With Russia applying all the pressure, they would find the breakthrough in the 25th minute. A pair of fantastic saves from Memo Ochoa went for naught as Alexandr Erokhin whiffed, but he was able to find Aleksandr Samedov who struck low past Ochoa for the opener.

[ MORE: Latest 2017 Confederations Cup news

The lead wouldn’t last long. Mexico didn’t exactly seem sparked by the deficit, but they would draw back level against the run of play just past the half-hour mark. It appeared that Nestor Araujo’s looping header was meant to set up a teammate at the far post, but it ended up chipping Igor Akinfeev and tucking inside the woodwork for the equalizer.

After halftime, Mexico scored completely out of nowhere.
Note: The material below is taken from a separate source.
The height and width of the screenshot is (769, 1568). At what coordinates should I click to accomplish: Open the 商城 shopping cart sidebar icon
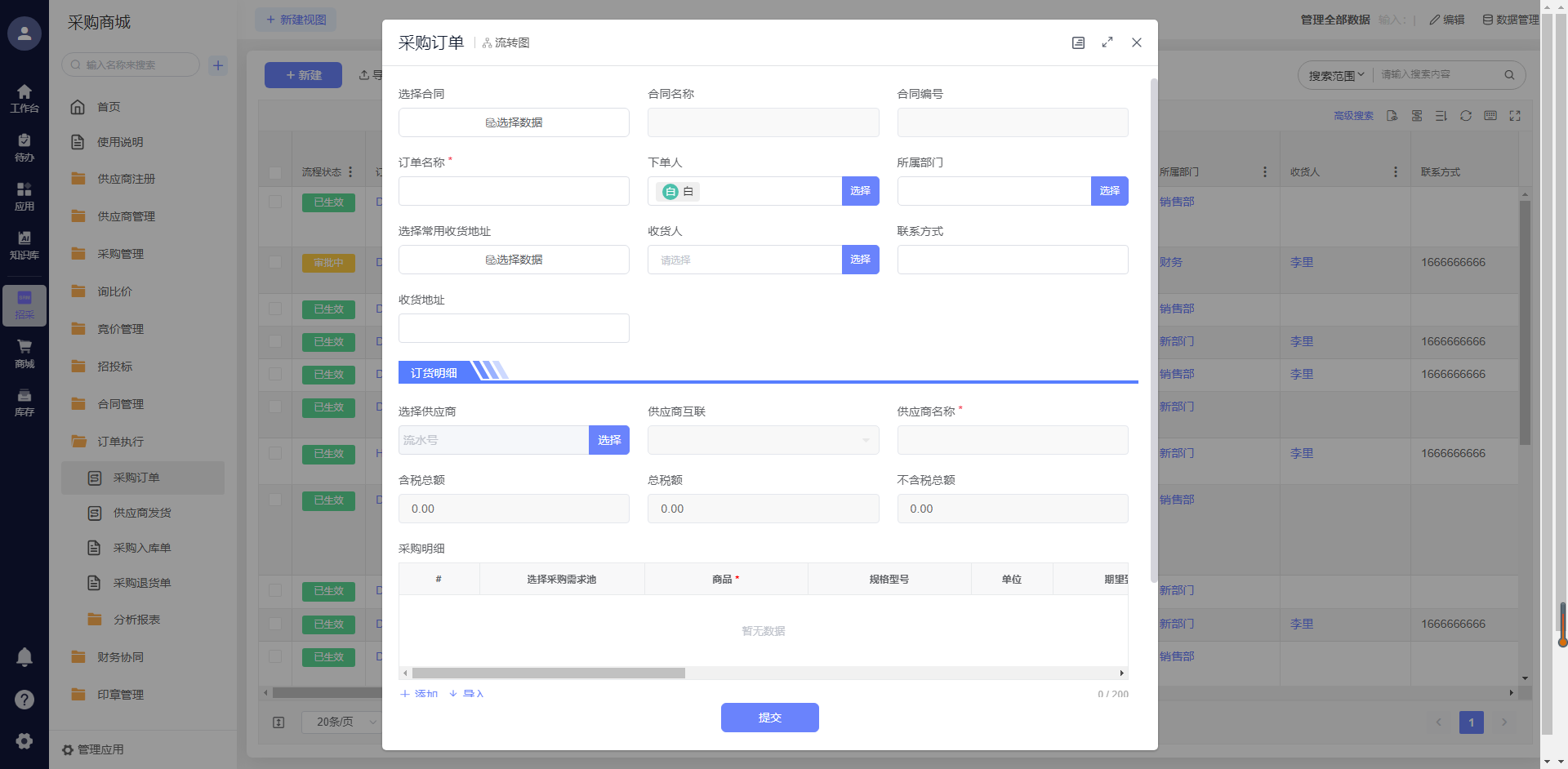24,353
A bombed clearance out of the back by Hector Herrera seemed an easy collect for Akinfeev, but as the ball bounced high up into the air, Hirving Lozano charged it down and headed the ball under feeble pressure from the Russian goalkeeper. The ball bounced unchallenged into the net, and Mexico took a shock 2-1 lead.
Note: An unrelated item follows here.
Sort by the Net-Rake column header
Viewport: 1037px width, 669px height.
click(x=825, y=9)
Mexico appeared to have a third to pad the lead, but VAR took 34 seconds to correctly reverse the call as replay spotted goalscorer Hector Moreno in an offside position on the delivery. Russia was doomed to defeat when Zhirkov was given a second yellow card for a clear elbow to the face of Miguel Layun. Somehow, the hosts still had one big chance in the 72nd minute despite the disadvantage, but Igor Smolinkov somehow missed the net on what should have been a tap-in.

The win for Mexico sees them into the knockout stage, but they fail to win the group, finishing level with Portugal on 7 points but coming up short on goal differential by one. Mexico will be without Andres Guardado in the semifinals, as he was shown his second yellow card of the tournament in the first half.